— What is required —
The response must be made up of the lines in the entries below that contain "computer".

— Study material —
------------------------

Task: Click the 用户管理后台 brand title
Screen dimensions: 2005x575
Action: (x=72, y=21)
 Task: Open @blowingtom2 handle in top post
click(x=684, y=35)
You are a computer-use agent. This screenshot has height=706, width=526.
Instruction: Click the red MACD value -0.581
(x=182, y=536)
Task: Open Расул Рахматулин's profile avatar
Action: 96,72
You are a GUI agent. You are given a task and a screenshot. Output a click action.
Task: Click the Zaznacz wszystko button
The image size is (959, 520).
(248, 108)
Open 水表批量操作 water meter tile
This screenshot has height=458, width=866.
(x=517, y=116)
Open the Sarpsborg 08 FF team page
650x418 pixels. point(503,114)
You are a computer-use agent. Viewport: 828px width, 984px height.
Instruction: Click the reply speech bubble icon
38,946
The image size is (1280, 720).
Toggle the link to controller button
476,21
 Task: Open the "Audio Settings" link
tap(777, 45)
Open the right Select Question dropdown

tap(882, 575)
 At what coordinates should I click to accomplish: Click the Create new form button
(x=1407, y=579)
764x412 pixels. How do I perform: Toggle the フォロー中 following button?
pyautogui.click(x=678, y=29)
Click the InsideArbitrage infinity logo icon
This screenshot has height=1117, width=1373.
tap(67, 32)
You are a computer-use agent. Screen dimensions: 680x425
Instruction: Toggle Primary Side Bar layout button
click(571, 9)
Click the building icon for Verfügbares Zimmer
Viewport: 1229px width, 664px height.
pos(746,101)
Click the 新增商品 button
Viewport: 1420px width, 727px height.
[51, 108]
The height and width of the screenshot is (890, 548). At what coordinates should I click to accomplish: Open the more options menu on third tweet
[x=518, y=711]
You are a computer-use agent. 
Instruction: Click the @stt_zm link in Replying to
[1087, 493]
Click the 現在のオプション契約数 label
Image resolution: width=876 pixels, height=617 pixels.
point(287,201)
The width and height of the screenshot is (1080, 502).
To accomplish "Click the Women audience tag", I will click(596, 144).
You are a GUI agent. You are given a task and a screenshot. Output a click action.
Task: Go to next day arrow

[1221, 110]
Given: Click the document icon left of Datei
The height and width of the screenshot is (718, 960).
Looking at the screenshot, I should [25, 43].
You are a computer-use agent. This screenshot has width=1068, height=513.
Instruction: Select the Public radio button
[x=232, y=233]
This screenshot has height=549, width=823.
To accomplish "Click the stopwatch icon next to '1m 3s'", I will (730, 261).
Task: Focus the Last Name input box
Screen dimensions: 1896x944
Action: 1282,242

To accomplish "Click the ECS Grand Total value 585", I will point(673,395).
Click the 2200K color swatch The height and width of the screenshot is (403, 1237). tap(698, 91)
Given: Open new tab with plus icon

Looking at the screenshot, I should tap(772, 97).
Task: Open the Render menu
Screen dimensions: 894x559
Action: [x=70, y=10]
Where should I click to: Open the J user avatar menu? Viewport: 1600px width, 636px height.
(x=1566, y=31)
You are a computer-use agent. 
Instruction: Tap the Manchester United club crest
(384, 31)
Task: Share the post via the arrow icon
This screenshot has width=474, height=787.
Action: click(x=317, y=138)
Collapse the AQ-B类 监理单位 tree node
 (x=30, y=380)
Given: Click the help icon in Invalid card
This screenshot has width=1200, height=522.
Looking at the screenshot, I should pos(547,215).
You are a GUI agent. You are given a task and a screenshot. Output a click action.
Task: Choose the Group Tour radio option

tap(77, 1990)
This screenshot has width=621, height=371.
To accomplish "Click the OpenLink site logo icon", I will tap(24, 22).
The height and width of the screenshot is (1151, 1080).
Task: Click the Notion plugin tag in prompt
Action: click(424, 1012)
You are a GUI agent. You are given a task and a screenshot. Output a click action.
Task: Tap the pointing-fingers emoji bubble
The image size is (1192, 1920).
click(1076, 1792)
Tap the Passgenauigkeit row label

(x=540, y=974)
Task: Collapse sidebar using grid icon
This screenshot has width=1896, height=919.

------------------------

— Exercise response —
You are a computer-use agent. This screenshot has height=706, width=526.
You are a computer-use agent. Viewport: 828px width, 984px height.
You are a computer-use agent. Screen dimensions: 680x425
You are a computer-use agent. 
You are a computer-use agent. This screenshot has width=1068, height=513.
You are a computer-use agent. 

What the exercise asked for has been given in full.